Reproduce the items below word for word, beginning with the line that contains "At what (x,y)" and continuing through the last of the items. Omit the pictures from your copy.

-- DATA SUPPLIED follows --

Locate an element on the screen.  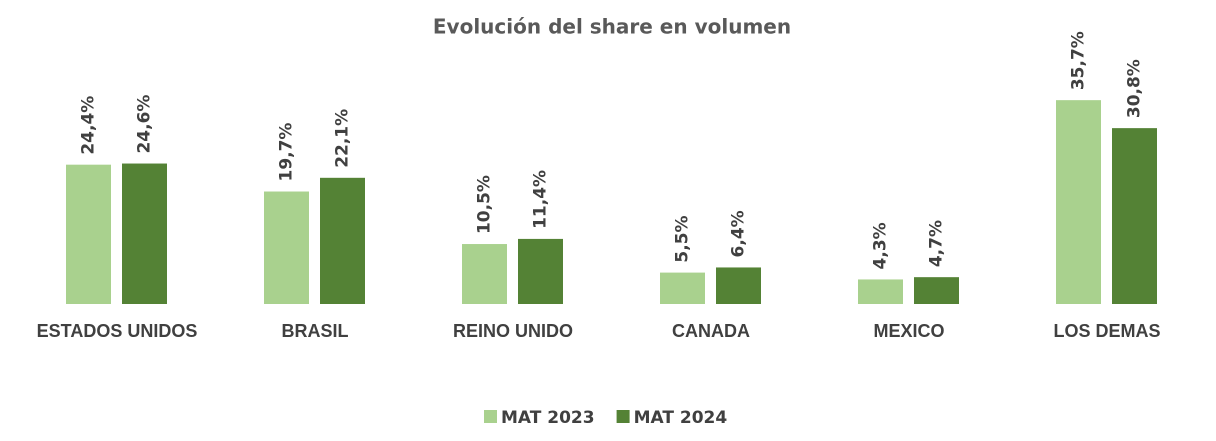
x-tick-label: BRASIL is located at coordinates (315, 331).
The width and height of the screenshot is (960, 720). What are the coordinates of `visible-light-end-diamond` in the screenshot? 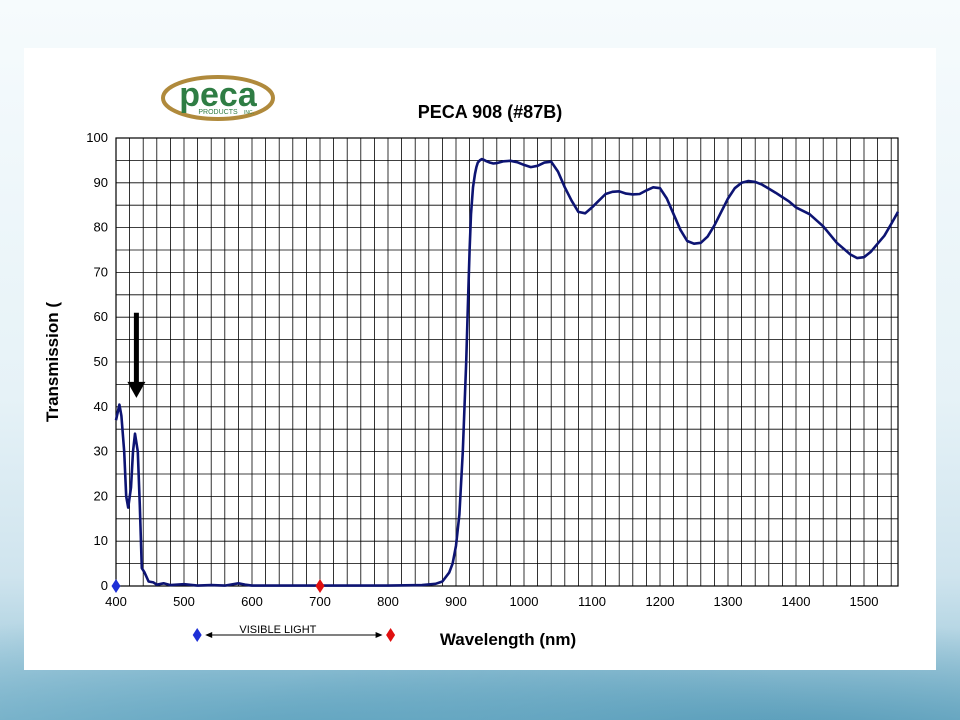 It's located at (391, 635).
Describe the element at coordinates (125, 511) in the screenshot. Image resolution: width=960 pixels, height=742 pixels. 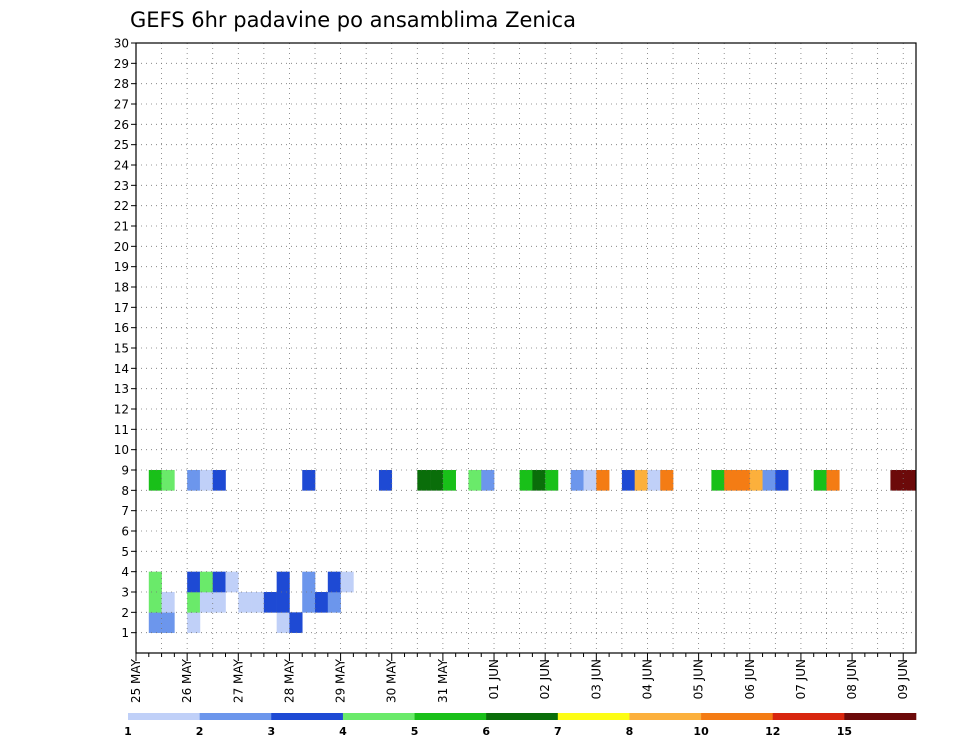
I see `y-tick-label: 7` at that location.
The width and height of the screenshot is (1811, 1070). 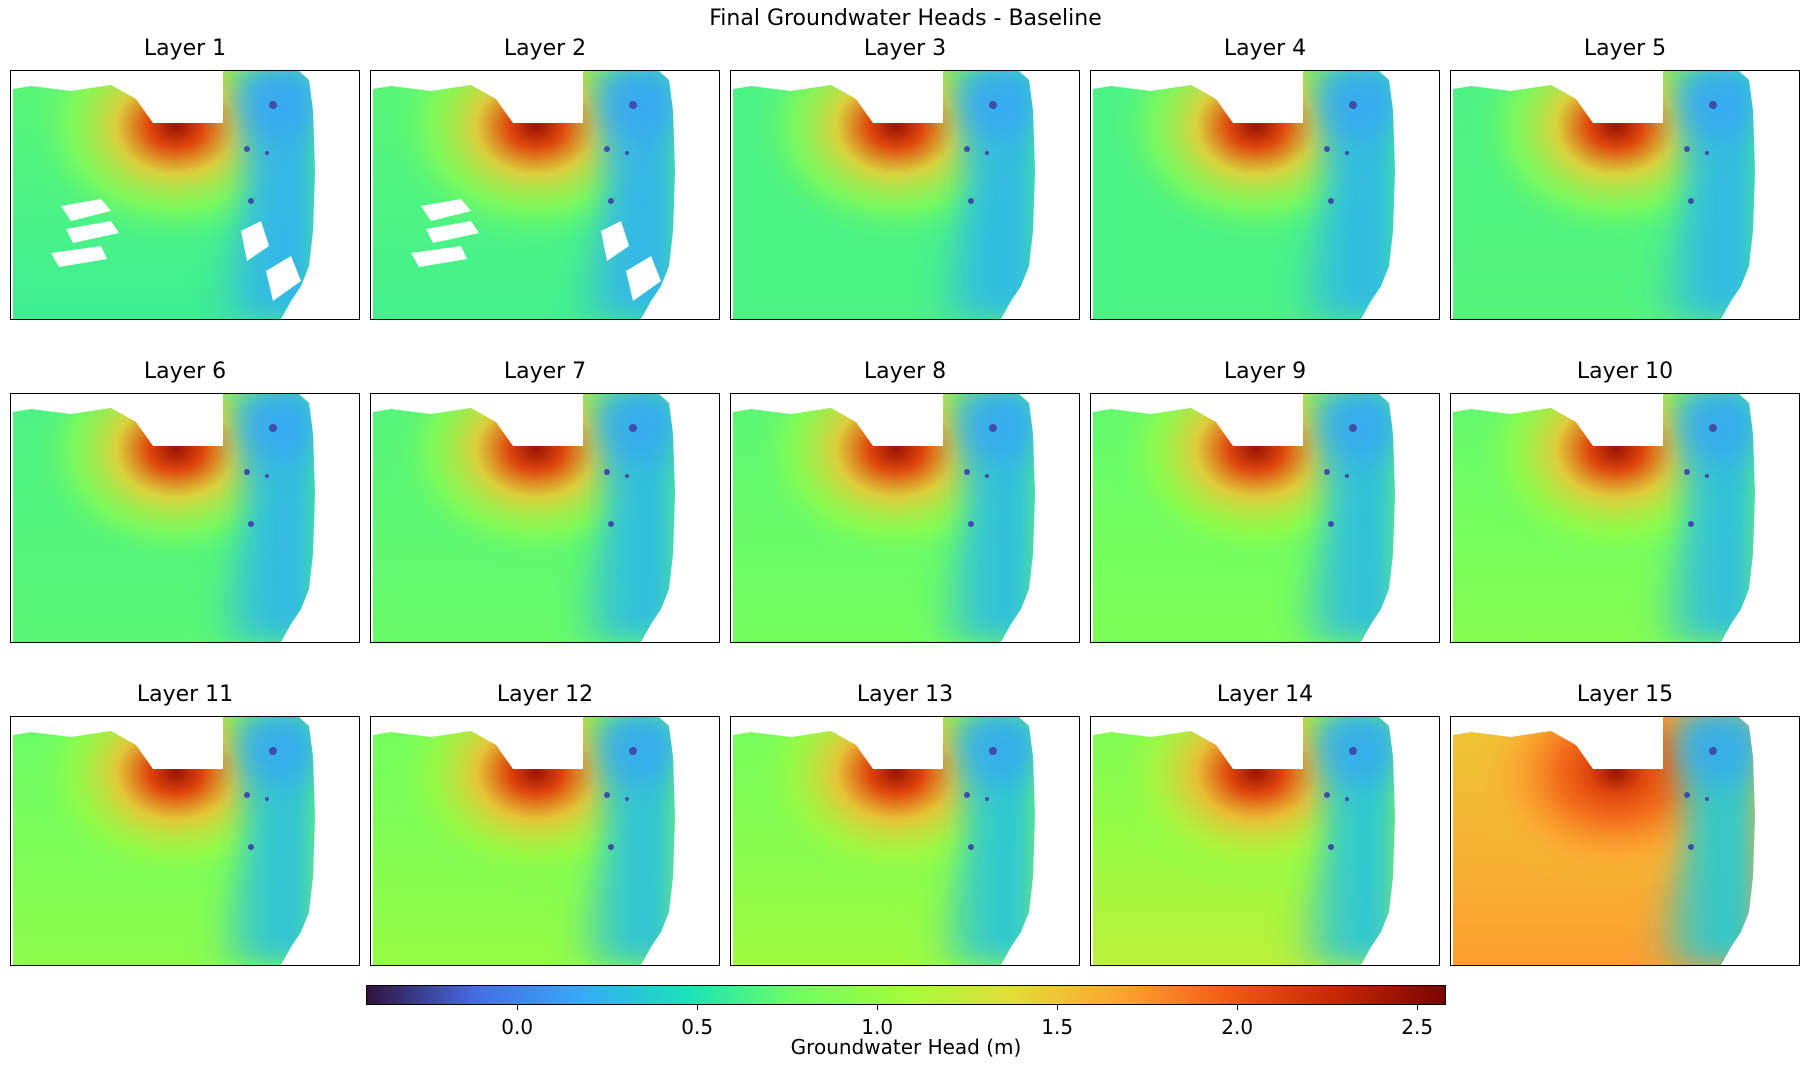 I want to click on heatmap-panel: Layer 1, so click(x=185, y=178).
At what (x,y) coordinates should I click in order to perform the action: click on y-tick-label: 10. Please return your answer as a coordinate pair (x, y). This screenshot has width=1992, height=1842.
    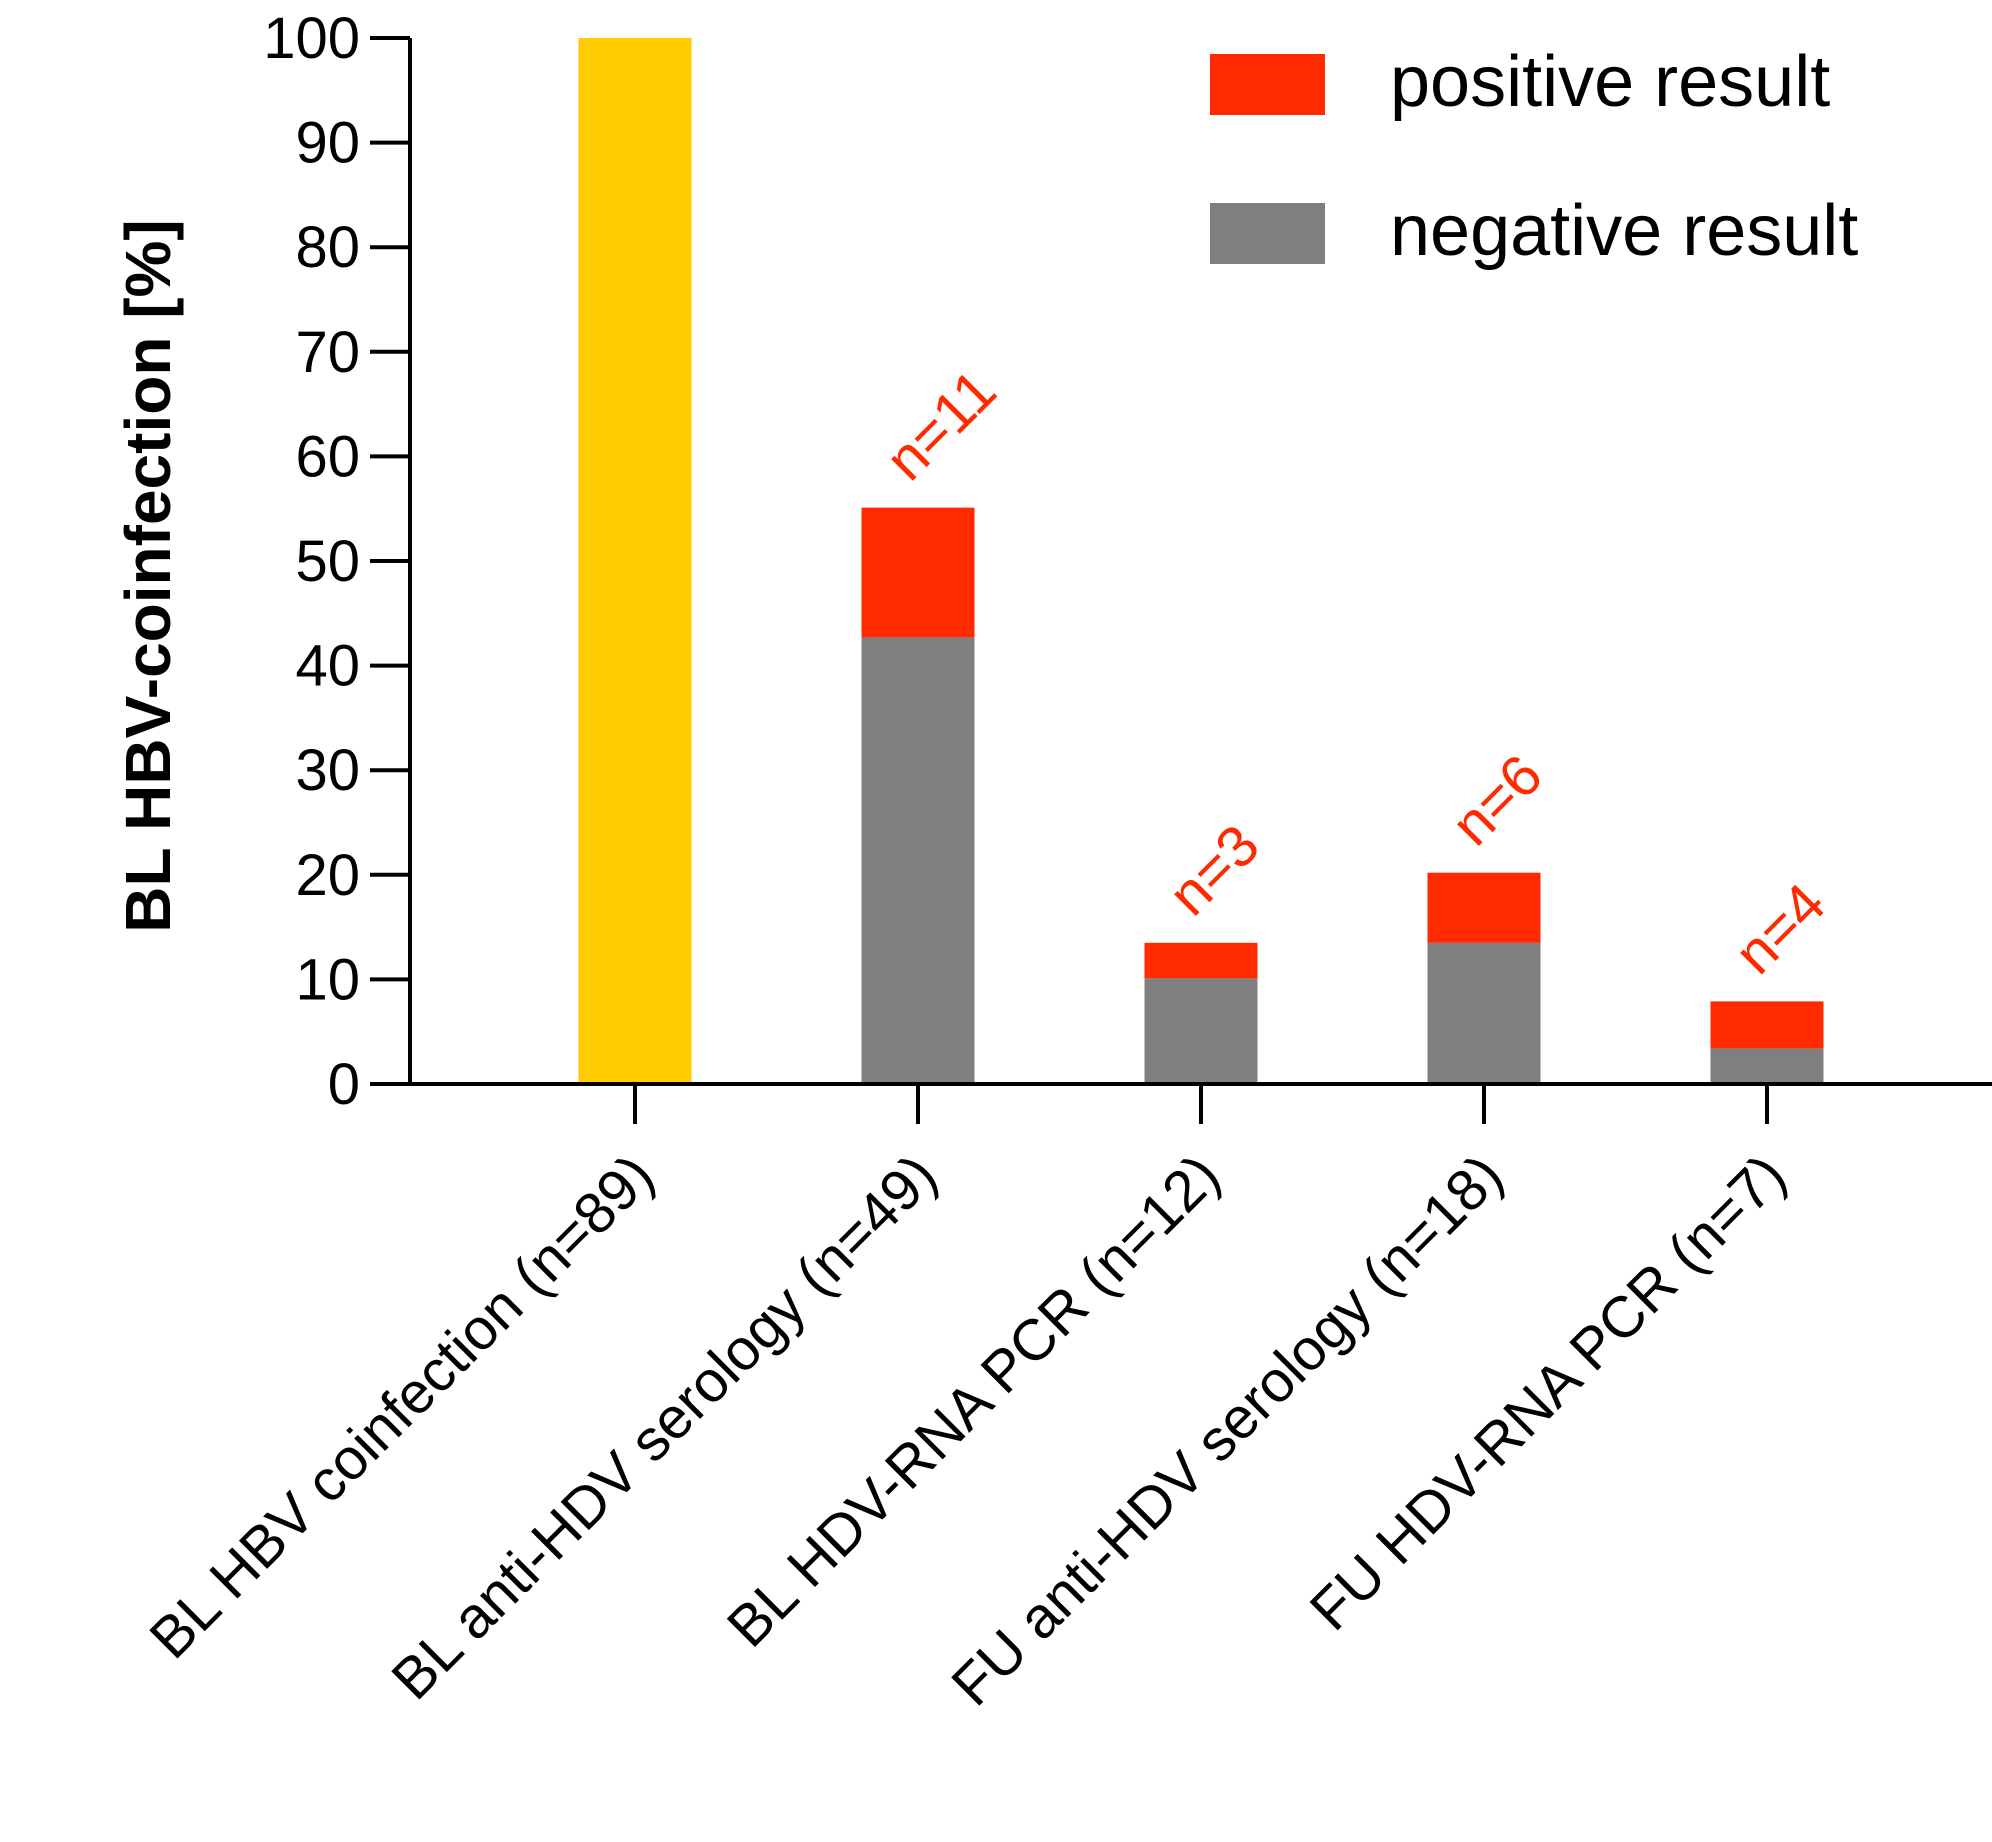
    Looking at the image, I should click on (328, 980).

-- DATA SUPPLIED concluded --

- [THE COMPLETED TASK]:
At what (x,y) coordinates should I click in order to perform the action: click on y-tick-label: 10. Please return your answer as a coordinate pair (x, y). This screenshot has width=1992, height=1842.
    Looking at the image, I should click on (328, 980).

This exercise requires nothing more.